Instructions for the task – Copy out, unchanged, the lines of the data below that begin with the line containing "You are a computer-use agent. Screen dimensions: 1385x868" and run through the line containing "I will point(380,166).", with both of those lines included.

Data entries –
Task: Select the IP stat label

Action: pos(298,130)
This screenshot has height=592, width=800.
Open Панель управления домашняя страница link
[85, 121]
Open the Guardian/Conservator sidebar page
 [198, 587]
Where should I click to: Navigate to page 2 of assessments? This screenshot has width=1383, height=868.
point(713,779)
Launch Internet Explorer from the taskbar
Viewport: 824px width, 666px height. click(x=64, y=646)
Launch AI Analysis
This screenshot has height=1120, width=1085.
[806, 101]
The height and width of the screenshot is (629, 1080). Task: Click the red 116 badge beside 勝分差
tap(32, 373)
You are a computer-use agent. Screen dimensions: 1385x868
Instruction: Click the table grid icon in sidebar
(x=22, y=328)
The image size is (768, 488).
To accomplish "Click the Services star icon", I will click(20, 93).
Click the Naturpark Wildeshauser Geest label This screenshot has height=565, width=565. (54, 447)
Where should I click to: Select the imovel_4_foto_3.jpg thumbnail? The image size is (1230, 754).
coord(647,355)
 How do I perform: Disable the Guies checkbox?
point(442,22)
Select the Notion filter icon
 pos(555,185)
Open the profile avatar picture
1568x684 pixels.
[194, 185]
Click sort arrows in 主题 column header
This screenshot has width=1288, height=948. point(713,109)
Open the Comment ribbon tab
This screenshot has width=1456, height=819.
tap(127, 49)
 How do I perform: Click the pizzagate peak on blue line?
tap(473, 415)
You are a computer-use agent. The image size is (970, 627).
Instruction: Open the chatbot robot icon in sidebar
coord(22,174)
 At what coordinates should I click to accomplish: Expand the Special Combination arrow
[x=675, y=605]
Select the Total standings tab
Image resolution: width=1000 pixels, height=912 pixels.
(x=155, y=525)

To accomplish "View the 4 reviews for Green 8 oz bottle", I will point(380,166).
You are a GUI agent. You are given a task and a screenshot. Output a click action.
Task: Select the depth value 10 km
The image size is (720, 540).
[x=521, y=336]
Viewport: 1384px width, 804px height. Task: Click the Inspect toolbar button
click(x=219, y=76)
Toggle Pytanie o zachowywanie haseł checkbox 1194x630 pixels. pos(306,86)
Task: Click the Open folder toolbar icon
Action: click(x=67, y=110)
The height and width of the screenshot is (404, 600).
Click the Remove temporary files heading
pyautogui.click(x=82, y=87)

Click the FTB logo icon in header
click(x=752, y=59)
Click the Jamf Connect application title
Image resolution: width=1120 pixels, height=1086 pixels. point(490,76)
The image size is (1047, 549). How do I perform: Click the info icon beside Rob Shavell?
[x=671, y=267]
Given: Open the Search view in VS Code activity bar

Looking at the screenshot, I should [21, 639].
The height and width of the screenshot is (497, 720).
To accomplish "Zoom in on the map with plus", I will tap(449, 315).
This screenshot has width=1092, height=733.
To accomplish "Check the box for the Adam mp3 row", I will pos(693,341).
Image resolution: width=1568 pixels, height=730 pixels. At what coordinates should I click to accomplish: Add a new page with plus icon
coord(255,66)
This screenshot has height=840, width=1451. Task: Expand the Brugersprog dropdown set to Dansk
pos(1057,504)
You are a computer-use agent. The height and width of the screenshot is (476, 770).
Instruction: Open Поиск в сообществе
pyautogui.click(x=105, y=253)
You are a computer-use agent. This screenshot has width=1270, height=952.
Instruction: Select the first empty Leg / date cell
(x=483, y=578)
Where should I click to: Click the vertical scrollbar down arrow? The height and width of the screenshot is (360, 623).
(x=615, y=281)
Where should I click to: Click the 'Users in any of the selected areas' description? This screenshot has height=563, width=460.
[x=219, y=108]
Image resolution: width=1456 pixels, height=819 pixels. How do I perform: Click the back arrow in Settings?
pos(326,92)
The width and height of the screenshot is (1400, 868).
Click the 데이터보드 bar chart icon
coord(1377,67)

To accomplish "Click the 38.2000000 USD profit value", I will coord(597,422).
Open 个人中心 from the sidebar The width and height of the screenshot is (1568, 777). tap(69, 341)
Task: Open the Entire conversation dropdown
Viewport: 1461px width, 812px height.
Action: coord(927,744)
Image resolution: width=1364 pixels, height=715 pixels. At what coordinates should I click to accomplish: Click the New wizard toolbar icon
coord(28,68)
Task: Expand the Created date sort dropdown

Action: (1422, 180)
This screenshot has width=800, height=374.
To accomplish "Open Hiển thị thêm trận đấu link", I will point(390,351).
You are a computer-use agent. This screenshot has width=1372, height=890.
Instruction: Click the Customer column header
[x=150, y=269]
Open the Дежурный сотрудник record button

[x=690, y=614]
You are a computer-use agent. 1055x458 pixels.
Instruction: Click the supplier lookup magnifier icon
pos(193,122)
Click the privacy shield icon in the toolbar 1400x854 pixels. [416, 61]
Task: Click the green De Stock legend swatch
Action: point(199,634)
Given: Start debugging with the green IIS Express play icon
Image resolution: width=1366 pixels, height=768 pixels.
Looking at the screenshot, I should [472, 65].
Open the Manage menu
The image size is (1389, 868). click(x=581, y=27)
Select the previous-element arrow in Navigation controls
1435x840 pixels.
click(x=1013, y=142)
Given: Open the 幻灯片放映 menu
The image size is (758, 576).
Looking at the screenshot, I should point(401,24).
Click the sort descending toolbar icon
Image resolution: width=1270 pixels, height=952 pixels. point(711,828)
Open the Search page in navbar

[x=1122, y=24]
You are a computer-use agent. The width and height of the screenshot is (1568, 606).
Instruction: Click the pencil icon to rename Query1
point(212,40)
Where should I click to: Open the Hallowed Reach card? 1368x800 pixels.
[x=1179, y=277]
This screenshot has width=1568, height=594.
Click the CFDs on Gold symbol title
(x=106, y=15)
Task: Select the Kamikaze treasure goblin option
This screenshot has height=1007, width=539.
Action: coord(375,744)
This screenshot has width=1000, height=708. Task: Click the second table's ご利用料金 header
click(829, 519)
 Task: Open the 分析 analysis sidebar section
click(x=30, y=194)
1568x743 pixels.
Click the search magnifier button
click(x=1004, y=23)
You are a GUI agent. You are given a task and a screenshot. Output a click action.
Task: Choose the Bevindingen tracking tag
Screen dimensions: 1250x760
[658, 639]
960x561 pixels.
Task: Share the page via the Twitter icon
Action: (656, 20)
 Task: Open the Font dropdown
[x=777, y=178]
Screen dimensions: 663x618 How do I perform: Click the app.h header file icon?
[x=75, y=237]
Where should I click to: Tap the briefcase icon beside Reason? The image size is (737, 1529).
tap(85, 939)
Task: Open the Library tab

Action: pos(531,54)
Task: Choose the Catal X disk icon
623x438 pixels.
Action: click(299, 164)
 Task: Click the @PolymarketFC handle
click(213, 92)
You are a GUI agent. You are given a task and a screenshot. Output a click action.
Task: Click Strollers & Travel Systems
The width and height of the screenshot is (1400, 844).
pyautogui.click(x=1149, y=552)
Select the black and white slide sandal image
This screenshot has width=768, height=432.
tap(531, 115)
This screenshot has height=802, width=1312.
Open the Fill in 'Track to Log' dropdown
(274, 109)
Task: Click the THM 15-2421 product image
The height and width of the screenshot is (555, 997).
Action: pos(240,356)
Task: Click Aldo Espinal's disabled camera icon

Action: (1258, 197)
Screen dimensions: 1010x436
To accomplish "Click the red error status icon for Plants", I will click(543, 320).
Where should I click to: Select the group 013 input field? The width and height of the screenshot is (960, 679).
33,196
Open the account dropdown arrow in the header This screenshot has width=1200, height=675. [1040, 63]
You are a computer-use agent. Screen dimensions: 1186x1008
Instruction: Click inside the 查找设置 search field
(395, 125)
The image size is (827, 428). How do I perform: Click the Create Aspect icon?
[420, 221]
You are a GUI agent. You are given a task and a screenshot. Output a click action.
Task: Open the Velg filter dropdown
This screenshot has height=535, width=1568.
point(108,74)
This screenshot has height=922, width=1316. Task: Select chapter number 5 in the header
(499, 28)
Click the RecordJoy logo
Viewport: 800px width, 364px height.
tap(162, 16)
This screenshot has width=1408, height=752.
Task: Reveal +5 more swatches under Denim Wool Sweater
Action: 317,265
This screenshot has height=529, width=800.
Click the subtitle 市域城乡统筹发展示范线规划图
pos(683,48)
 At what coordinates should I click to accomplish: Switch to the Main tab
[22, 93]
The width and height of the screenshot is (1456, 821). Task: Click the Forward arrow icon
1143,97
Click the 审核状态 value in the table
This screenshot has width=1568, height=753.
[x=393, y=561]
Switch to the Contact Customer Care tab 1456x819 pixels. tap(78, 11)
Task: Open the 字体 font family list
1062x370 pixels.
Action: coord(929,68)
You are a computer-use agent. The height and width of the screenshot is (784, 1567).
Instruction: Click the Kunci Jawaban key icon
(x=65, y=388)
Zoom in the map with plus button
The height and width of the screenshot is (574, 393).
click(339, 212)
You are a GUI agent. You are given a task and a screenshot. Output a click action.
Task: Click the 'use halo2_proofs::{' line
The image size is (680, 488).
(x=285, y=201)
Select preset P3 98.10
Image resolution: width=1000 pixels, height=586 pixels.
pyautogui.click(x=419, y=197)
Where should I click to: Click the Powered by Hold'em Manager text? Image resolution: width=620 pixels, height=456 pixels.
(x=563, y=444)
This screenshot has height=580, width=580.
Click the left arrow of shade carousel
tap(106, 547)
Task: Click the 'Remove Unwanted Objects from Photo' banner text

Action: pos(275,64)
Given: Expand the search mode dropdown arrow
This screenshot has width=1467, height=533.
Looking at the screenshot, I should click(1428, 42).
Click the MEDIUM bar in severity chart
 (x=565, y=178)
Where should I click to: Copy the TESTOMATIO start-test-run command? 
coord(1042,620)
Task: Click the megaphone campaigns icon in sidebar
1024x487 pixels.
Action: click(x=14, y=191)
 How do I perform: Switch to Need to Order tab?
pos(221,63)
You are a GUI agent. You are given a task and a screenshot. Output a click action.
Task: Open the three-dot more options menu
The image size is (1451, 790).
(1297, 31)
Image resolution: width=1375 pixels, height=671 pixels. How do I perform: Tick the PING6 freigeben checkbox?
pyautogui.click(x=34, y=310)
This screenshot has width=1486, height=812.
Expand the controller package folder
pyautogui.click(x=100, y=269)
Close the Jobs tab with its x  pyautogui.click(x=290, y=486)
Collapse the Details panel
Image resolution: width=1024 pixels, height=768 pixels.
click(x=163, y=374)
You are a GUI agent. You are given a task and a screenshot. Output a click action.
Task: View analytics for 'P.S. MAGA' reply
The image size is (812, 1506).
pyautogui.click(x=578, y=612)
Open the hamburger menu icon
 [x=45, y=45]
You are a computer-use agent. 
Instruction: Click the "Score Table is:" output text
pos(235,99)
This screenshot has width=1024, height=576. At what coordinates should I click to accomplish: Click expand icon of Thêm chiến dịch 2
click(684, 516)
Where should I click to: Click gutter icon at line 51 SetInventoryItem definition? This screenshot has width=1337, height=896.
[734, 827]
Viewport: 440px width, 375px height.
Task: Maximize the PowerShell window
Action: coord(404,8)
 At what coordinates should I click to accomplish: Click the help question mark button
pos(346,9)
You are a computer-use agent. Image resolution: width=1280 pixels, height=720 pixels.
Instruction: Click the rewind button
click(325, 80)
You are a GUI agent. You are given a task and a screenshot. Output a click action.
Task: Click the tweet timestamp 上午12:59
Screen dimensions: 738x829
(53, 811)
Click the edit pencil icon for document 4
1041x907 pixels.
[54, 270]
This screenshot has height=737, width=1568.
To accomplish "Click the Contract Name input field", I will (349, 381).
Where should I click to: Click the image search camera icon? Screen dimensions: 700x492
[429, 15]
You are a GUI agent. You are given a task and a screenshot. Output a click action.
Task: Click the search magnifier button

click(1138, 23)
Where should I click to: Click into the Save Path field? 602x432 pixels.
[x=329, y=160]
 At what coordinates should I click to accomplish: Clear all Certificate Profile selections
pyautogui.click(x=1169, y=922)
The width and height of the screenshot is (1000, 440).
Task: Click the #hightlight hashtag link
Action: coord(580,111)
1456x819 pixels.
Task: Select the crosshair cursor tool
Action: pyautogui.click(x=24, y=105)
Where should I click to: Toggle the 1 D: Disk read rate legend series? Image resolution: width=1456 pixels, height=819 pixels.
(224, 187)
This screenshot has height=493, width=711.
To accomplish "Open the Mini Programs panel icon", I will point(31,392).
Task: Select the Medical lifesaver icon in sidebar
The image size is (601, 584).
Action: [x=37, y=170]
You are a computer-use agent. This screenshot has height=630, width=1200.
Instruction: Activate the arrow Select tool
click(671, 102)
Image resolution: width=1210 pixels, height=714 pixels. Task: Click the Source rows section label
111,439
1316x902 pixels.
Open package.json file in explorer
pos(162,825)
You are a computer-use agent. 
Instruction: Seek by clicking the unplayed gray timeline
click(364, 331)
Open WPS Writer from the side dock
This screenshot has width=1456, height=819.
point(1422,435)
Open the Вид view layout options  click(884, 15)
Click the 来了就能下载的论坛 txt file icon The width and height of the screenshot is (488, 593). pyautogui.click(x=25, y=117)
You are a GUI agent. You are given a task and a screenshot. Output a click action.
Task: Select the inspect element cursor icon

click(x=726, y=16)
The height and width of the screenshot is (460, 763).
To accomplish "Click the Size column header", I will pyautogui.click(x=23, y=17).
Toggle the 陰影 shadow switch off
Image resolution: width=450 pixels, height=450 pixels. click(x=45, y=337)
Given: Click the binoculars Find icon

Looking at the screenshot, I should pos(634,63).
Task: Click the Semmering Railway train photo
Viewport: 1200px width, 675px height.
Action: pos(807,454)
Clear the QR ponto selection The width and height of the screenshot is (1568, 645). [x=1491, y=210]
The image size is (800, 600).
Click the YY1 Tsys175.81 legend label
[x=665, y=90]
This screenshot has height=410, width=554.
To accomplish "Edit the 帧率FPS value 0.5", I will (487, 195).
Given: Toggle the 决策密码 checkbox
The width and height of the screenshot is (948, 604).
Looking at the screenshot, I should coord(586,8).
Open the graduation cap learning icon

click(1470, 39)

Solved problem –
You are a computer-use agent. Screen dimensions: 1385x868
Instruction: Click the table grid icon in sidebar
(x=22, y=328)
The image size is (768, 488).
To accomplish "Click the Services star icon", I will click(20, 93).
Click the Naturpark Wildeshauser Geest label This screenshot has height=565, width=565. (54, 447)
Where should I click to: Select the imovel_4_foto_3.jpg thumbnail? The image size is (1230, 754).
coord(647,355)
 How do I perform: Disable the Guies checkbox?
point(442,22)
Select the Notion filter icon
 pos(555,185)
Open the profile avatar picture
1568x684 pixels.
[194, 185]
Click sort arrows in 主题 column header
This screenshot has width=1288, height=948. point(713,109)
Open the Comment ribbon tab
This screenshot has width=1456, height=819.
tap(127, 49)
 How do I perform: Click the pizzagate peak on blue line?
tap(473, 415)
You are a computer-use agent. The image size is (970, 627).
Instruction: Open the chatbot robot icon in sidebar
coord(22,174)
 At what coordinates should I click to accomplish: Expand the Special Combination arrow
[x=675, y=605]
Select the Total standings tab
Image resolution: width=1000 pixels, height=912 pixels.
(x=155, y=525)

To accomplish "View the 4 reviews for Green 8 oz bottle", I will point(380,166).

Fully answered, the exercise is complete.